I step out of my car and into the shadow of his black vehicle. As I close my door, I catch a glimpse of the silver key still lying on the console. I leave it behind. I am stepping into a new world now. One far more dangerous than anything Deimos ever conceived.

CHAPTER 27 - Lucy

The darkness isn't empty. It is a living, crushing entity, thick with the smell of damp earth, rust, and old decay. It presses against my closed eyelids, filling my ears with a high-pitched, vibrating hum that swallows any sound I try to make.

I don't know where I am. Some forgotten artery of the city, an old sub-station or a service tunnel that exists off the maps. It feels less like a room and more like a tomb.

I am tied to a metal grate on the floor. Heavy, industrial zip-ties bite into my wrists and ankles, ratcheted so tightly my circulation is beginning to fade. I can't shift my weight. I can't struggle. I am pinned here like an insect in a collection.

A single, continuous drop of water hits a metal pipe somewhere to my left.It is the only way I have to measure time. I try to count them, but my mind keeps fracturing, the seconds stretching into agonizing hours. How long have I been here? Six hours? Twelve? Three days? The darkness liquefies any sense of reality.

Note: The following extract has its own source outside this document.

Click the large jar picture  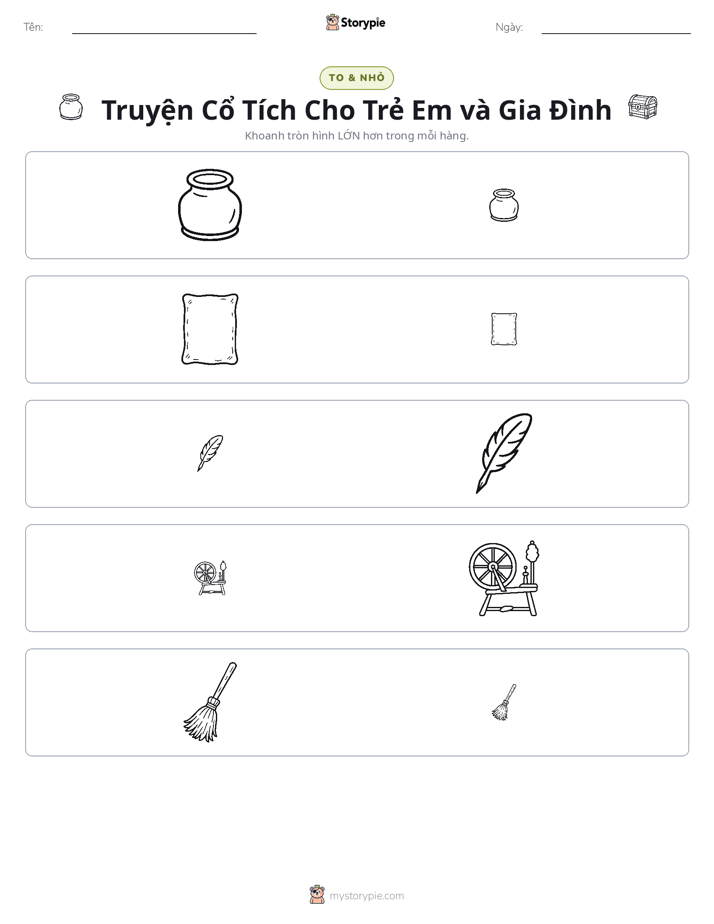tap(210, 205)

I am going to die here. The realization hits me with the force of a physical blow. No one will find me. Madeline chose him, and now she is his prisoner, too. Or worse.

And Deimos...

A sob wrenches from my throat, raw and painful. Deimos. My brother. The man who spent his life running from our father, only to become him.

He locked me in this box, dragged me through the mud, and left me to rot. Liability. That is what I am to him. A variable he couldn't control, so he deleted me. The betrayal burns hotter than any chemical. He said Charles carved him into a weapon, but Deimos chose to hold the knife.

My chin pulses with a sharp, rhythmic pain. In the vat, the acid ate into the skin, creating a blistering, angry red patch that weeps onto the collar of my shirt. Every breath I take irritates the raw nerves. The physical pain is a mercy compared to the psychological terror of the silence. I feel the sticky, wet wound and envision my face dissolving, my features melting into the concrete.

"Please," I whisper, my voice cracking into a shrill note.

"Someone... anyone... help me."

The silence swallows the words whole. It is a void that wants to consume me. My mind begins to fracture further. I start to see things in the dark. Charles's silhouette, small Deimos trapped in a sensory deprivation tank, the green light of the acid vat rising from the floor.

"Mali," I whimper.

"Mali, don't let me die like this. Please..."

I lose count of the drips. I lose the ability to tell if my eyes are open or closed. I am ready to let go, to surrender to the cold and the dark. I am suspended in a sensory vacuum where the only evidence of my existence is the agonizing pulse in my jaw. The chemical burn on my chin has reached a stage beyond simple stinging.

It is a deep, rhythmic throb that feels like a hot iron being pressed into the bone. Every time I try to swallow, the skin stretches and tears anew, and I can feel the sticky warmth of fluid trickling down my neck.

I am a paramedic. I know what is happening. The acid steam has caused a chemical burn. Without neutralization, the tissue will continue to necrotize. But here, in the dark, my medical knowledge is just another form of torture. I can visualize the cells dying, and I can do absolutely nothing to stop it.

"Help..." I try to scream, but the word is a dry, rattling ghost of a sound.

My wrists are numb. The zip-ties have cut off the circulation so effectively that I can no longer feel my fingers. I am no longer a person; I am a torso of pain anchored to a cold metal grate.